Once he was dead to the world, his wife instructed her servants to carry him to her father’s house. When he awoke, puzzled, asking why he was there, his wife told him that she had followed his demand. “There is nothing in the world I desire more than you,” she told him.
That story that has traveled and returned to the Jewish world; “what marks it as having come under the Jewish influence or filter” — what marks it as a Jewish story — “is the ending,” she said.
At the end of the story, the couple returns to the rabbi, telling him that they love each other far too much to separate. And then, it concludes, “The rabbi prayed for them, and before long the woman became pregnant and gave birth to a child.”
This story, Ms. Schram said, is a prime example of “the clever young woman” and a “quintessential Jewish love story.” (It might even sound particularly familiar to close readers of this newspaper; in July, Zalmen Mlotek of Teaneck and his company, National Yiddish Theatre — Folksbiene, in partnership with Rutgers University’s Mason Gross School of the Arts, put on a one-night-only performance of “Di Goldene Kale.” The golden bride in question was the very smart — albeit adopted, but still it counts — daughter of an innkeeper. And the trope is so powerful that the opera soon will reopen off Broadway, at the Museum of Jewish Heritage in lower Manhattan.)
Ms. Schram came to storytelling through her own parents. She grew up in New London, Connecticut, where her father, the community’s cantor, saw to all its needs, physical and spiritual; also was New London’s mohel, who did circumcisions; its shochet, who was in charge of its ritual slaughter and therefore much of its food, and a composer of classical music.

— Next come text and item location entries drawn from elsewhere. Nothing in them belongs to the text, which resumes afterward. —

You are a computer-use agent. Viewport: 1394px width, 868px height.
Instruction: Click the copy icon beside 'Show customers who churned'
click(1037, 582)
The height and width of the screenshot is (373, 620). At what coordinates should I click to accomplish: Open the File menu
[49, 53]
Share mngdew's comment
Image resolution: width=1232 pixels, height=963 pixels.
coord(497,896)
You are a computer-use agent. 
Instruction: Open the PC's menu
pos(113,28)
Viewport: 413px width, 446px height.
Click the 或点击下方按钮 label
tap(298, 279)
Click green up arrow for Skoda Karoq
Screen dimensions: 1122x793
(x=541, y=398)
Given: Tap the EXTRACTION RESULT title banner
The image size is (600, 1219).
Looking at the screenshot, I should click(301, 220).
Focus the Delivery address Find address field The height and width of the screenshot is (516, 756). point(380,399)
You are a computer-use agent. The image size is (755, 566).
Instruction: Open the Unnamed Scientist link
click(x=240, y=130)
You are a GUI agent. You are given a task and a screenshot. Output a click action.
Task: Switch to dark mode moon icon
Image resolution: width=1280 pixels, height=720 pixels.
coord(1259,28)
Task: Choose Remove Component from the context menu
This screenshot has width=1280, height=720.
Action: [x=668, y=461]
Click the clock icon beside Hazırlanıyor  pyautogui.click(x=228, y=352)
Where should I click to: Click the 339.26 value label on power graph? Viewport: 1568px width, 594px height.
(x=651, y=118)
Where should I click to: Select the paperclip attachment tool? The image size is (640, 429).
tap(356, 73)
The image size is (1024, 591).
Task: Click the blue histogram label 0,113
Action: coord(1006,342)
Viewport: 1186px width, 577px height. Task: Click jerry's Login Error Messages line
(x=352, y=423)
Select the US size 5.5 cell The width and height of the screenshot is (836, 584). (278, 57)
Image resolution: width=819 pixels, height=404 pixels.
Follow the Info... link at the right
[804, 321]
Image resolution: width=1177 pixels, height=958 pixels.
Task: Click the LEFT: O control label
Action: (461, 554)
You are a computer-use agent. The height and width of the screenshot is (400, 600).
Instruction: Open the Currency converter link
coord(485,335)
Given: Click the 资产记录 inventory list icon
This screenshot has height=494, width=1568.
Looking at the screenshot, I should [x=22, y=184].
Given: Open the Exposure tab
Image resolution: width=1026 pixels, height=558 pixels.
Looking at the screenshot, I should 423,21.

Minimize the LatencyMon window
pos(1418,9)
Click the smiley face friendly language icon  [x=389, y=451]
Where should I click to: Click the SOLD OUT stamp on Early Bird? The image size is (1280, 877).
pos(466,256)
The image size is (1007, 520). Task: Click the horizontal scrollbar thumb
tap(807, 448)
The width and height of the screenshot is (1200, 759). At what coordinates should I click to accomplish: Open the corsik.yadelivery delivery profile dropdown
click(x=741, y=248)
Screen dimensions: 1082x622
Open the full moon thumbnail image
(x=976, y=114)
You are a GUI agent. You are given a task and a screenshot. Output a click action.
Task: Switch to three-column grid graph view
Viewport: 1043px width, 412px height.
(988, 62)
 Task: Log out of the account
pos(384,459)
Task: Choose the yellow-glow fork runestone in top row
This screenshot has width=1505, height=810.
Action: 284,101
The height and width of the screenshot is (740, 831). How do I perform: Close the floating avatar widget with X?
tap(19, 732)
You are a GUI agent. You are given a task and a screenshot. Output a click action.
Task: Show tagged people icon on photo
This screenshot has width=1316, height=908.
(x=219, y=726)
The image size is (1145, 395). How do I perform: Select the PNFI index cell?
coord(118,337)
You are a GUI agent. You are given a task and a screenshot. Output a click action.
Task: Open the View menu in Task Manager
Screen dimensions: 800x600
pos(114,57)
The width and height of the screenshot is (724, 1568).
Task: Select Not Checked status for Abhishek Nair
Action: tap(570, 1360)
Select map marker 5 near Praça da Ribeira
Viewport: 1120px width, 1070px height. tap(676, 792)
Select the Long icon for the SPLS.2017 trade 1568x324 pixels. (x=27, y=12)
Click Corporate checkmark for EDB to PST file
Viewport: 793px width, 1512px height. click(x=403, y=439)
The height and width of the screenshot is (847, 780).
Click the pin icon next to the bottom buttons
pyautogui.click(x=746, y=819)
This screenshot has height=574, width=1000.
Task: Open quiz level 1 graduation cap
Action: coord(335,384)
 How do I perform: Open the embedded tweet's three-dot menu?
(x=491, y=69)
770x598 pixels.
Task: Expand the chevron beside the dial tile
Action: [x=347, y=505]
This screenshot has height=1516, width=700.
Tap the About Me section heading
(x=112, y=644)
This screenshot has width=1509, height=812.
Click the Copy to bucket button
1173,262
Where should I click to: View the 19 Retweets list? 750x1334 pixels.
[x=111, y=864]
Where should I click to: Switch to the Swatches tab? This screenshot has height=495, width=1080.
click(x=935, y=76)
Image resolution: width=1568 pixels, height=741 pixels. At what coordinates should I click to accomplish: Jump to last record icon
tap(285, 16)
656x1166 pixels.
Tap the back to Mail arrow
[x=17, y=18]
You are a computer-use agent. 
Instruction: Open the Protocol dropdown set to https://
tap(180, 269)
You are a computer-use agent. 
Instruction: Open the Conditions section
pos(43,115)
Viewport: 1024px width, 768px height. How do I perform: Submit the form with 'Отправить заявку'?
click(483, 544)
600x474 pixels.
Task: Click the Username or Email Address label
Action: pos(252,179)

He also was a storyteller, whose voice, rhythms, and deep passion for the stories of our people formed some of his daughter’s earlier memories. “The stories told, read, and heard in childhood fill the storehouse of memories from which a person can draw the needed wisdom, perhaps many years later,” Ms. Schram wrote. Peninnah’s mother told stories too; while Chazan Manchester’s were more inspirational, Ms. Manchester’s were practical life lessons. She often minded them at the time, Ms. Schram said, “but she was always right, even if I often didn’t realize it until much later.”
Through both her parents, she drew the “nourishment and stimulation that a creative imagination needs,” she said. “Images stay in your mind longer than lessons taught in other ways manage to do.”
Ms. Schram graduated from the University of Connecticut and then from Columbia, and began working in Jewish theater, creating plays for children, teaching college students, and recording books for the Jewish Braille Institute. Soon, she developed her interest in Jewish storytelling into a career, trailblazing a new field into which other storytellers have followed her.
Like her parents and now her own son and daughter, she was married happily, but unlike them she was widowed young. Her daughter, Rebecca, married an Israeli and made aliyah; she is now the mother of three children. Her son, Mordechai, a cantor like his grandfather, and his wife have a son as well.
There are so many stories there! (In fact, Sonia Gordon-Walinsky tells the story of her marriage to Mordechai in visual images in her mother-in-law’s book.)
Sometimes stories can be told without words. Here and on the cover, Peninnah Schram’s daughter-in-law, Sonia Gordon-Walinsky, draws the very Jewish love story that united her and her husband, Mordechai Schram. (Sonia Gordon-Walinsky, Sukkat Shalom: A Micrographic Love Story, 2014, Ink and paper, 7×5, Jewish Stories of Love and Marriage.)
In the end, though, despite the lure and very real value of written or drawn or danced or filmed or sung stories, “there is no substitute for a human voice telling a story,” Ms. Schram said.